As a writer of fantastic fiction, I love placing a layer of the extraordinary on our everyday world and imagining the consequences. Drop in some real people facing the fantastic, and you’ve got the setup for a thriller. Make the fantastic pose a horrible threat to these people—the more horrible the better—and you’ve got horror, specifically survival horror. Make the fantastic pose the same horrible threat to everybody at once, and you’ve got the makings for the end of the world. The result ideally is a story that is believable, that scares and excites the reader, and, with the stakes being the survival of the human race or at least civilization as we know it, is stirring to the spirit as well as the intellect.
Somebody once asked horror author David Moody on Facebook for some advice on writing a zombie novel. Moody advised him to go to a crowded public place, picture something terrible happening, and then imagine how everyone would react. I laughed at this, as this is the classic horror writer—here’s this nice, ordinary, totally contented guy hanging out at the mall with his family, but he’s picturing slaughter and screams and columns of smoke rising up from his hometown. In Moody’s case, the result is typically fantastic: In his HATER, Danny, an average man, takes his family out, and they witness a brutal murder. Suddenly, everyone seems to be going crazy and killing people, and Danny and his family do not know who is going to turn next—it could be one of them, in fact. Thriller, horror, apocalypse: HATER has it all.

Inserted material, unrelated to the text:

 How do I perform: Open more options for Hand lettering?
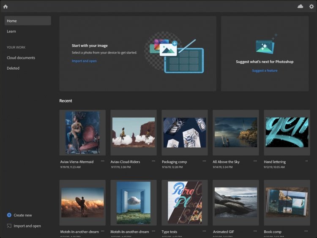[x=306, y=161]
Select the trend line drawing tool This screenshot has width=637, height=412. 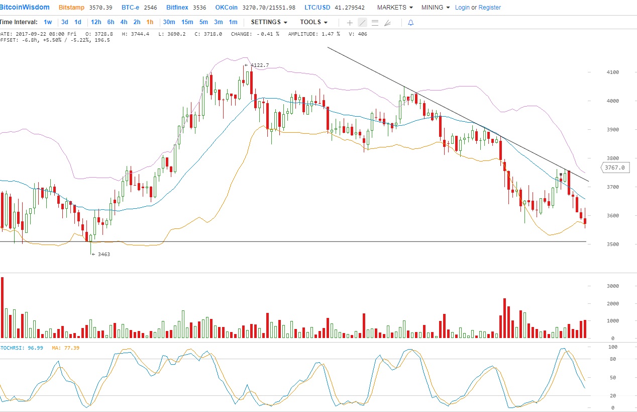point(362,23)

Moody’s advice got me wondering what I could offer to an aspiring writer interested in the zombie genre, and came up with ten thoughts that might prove useful:
1. Read everything. I constantly read books in the genre (and other genres as well). Not only do I want to see what other people are writing, I learn something from every book I read regarding style, voice, pacing, plotting, characterization, action, etc. Jeff Long taught me about horror, Jonathan Maberry about how to keep a story moving, Conrad Williams about putting grit into your realism, Jeff Carlson about conflict, David Moody about people responding realistically to stress, and so on: The list is endless.
2. Always be writing. Writers are always writing. They don’t do it only when seized by some massive wave of inspiration; they do it every day. But note that writing does not necessarily mean typing. I carry around a pen and small notebook in my back pocket at all times. During almost every still moment during the day—while I’m driving, taking a shower, walking down the street—I’m working through dialogue, plot, etc. When something good comes to mind, I write it down. Over time, these notebooks feed the outline, and ultimately the novel itself.
3. Conflict drives a story. The more central rule of creating writing is that conflict is interesting—conflict between people, between people and themselves, between people and zombies, between people and their environment. In a typical storyline, of course, this looks like: setup, story builds, climax, denouement. (Establish the normal, introduce the element that upsets the normal, and then establish the new normal.) Michael Crichton had a gift for layering multiple conflicts on top of each other. In DISCLOSURE, for example, once Tom Sanders settles the sexual harassment charges with the company, he learns that there is an even bigger threat to his career, one he must fix almost instantly. In some cases in Crichton’s work, one climax follows the other fast and sudden, leaving the reader breathless.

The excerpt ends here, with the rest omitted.